Il figlio di Eduardo aveva 67 anni, già da bambino il debutto sulle tavole del palcoscenico
Di Roberto Canziani

A 67 anni è morto ieri sera a Roma Luca De Filippo, figlio di Eduardo, nipote di Eduardo Scarpetta. Diagnosticata poche settimane fa, la malattia è stata rapidissima. Dal 2013 era sposato con Carolina Rosi, la figlia del regista cinematografico Francesco, e aveva tre figli, Matteo, Tommaso e Luisa.

di ROBERTO CANZIANI

Sfuggire al cono d’ombra di un padre importante e famoso è quasi sempre impossibile. Luca De Filippo ce l’aveva fatta scegliendo una strada particolare, e solo sua. Piuttosto che allontanarsi dall’alone paterno e sottolineare la propria indipendenza, il figlio di Eduardo De Filippo aveva preferito valorizzare quel legame, metterlo in luce.

Sono cose che succedono quando si vive nel teatro. E succedono anche meglio, quando i cromosomi paterni (Luca era figlio di Eduardo e dell’attrice e cantante Tea Prandi, soubrette si sarebbe detto una volta) danno un volto e una fisionomia nelle quali il riconoscimento, la discendenza, il segno della nobiltà, sono immediati. Non era difficile ritrovare nel volto di Luca i tratti del vecchio Eduardo, ma ingentiliti, giovanili.

“Eduardo mi portava alle pomeridiane – ricordava l’attore - e scriveva delle particine per tenermi con sé in scena. Ricordo un ‘Sabato domenica e lunedì’. Nel primo atto portavo la spesa a donna Rosa che preparava il ragù”. Piccole particine che con gli anni sarebbero diventate grandi ruoli.

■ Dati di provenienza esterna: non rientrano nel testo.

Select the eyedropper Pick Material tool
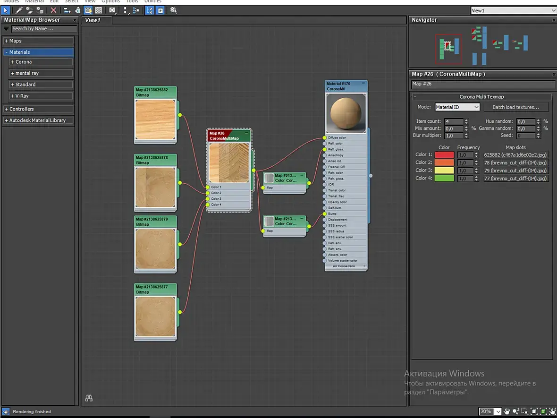coord(19,10)
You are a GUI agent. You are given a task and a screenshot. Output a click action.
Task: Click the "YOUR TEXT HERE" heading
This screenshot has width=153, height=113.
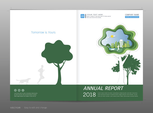tap(95, 15)
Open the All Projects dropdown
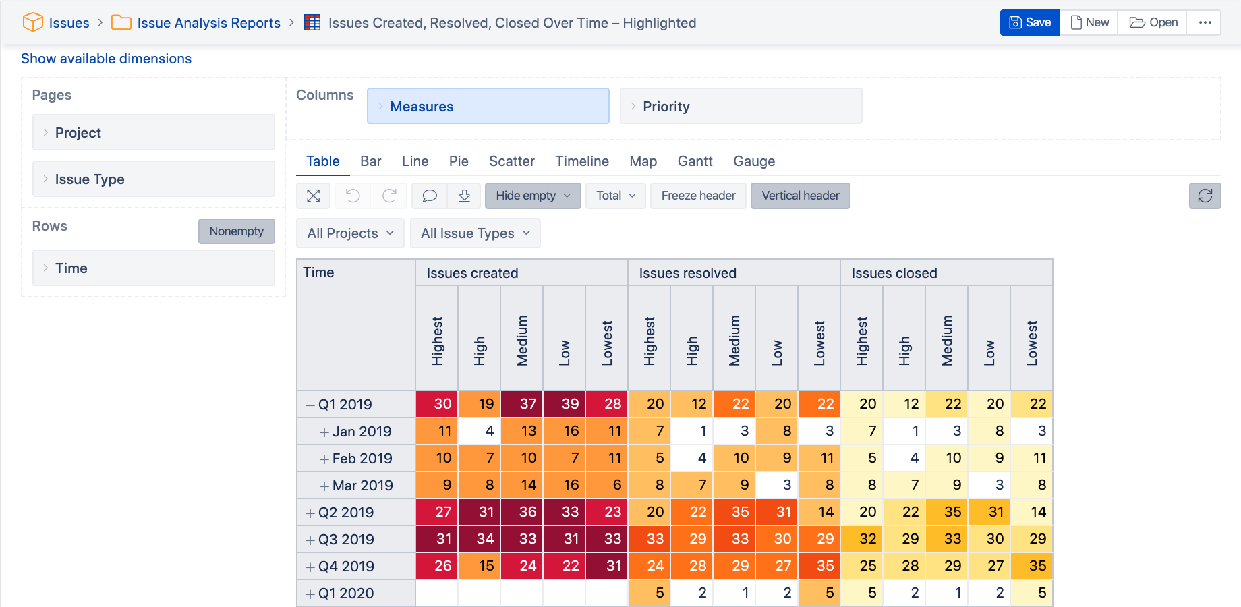The width and height of the screenshot is (1241, 607). (x=350, y=233)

Si trova facilmente su YouTube una versione televisiva di “Natale in Casa Cupiello”, dove Luca interpreta il figlio del protagonista, interpretato ovviamente dal padre. Così come è difficile dimenticare, per chi riuscì a vederla a Udine, la versione di “Napoli milionaria!” A quasi sessant’anni dal primo e storico debutto di quel lavoro (il 25 marzo del 1945 in una Napoli liberata e in attesa del resto della Liberazione, il primo capolavoro del teatro italiano del dopoguerra) Luca De Filippo, diretto da Francesco Rosi, riprendeva in mano il personaggio di Gennaro Iovine, reduce di guerra, appena tornato dai campi di prigionia tedeschi. Non c’era ovviamente l’immediatezza della Storia, ma un approfondimento e una sensibilità più meditate, in cui Luca condensava l’eredità del padre.

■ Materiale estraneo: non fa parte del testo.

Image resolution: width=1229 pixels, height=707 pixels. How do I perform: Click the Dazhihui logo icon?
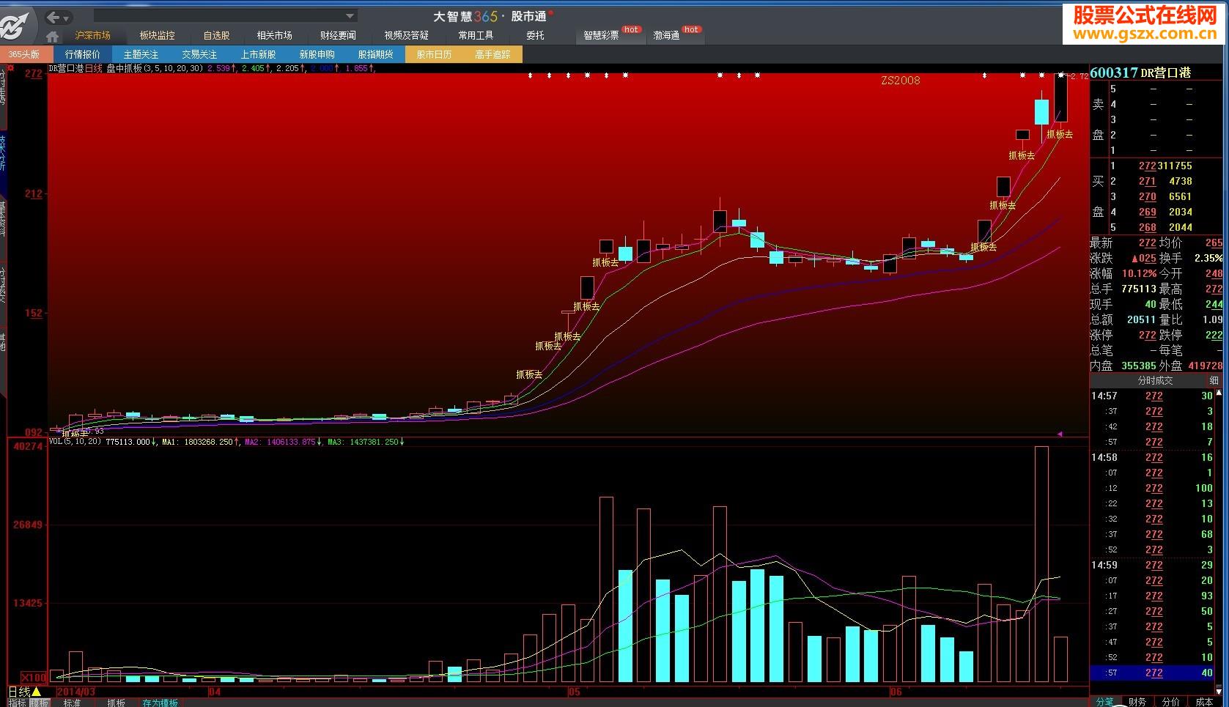(x=16, y=25)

Ridare la vita e respiro ai titoli di Eduardo furono la strada principale lungo al quale Luca si incamminò (ne cito solo alcuni: “Le voci di dentro”, sempre con la regia di Rosi, “Uomo e Galantuomo” (entrambi visti al Rossetti), “La grande magia”, “L’arte della commedia”, dove aveva al fianco Umberto Orsini, oppure “Penziere mieje”. Ma ciò non lo distolse dal cercare anche un suo percorso di gusto e di affinità, nel grande panorama del teatro che era venuto dopo Eduardo. Nel 1981 aveva fondato la sua compagnia, con la quale cavalcare territori diversi: come i contemporanei Beckett (“Aspettando Godot”) e Pinter (“L’amante”). Lo catturarono, ma non troppo anche il cinema e la televisione. Nel ‘67, quando ancora si faceva chiamare Luca Della Porta, era insieme a Helmut Berger in “I giovani tigri”. Di recente aveva lavorato con Muccino, e nel 2012 con Penelope Cruz in “Venuto al mondo” di Castellitto. Il suo ultimo ruolo cinematografico, nel film di Gianfranco Cabiddu, “La stoffa dei sogni”.

Luca De Filippo sarebbe dovuto approdare a Udine il prossimo aprile con “Non ti pago”. Era già in programma, tra lui e chi scrive, una svelta conversazione sul tema dell’eredità, quella di cui si parla nel testo, ma anche la sua, il segno distintivo della sua carriera. E spiace davvero tanto doverne parlare, con un doloroso anticipo, qui, ora.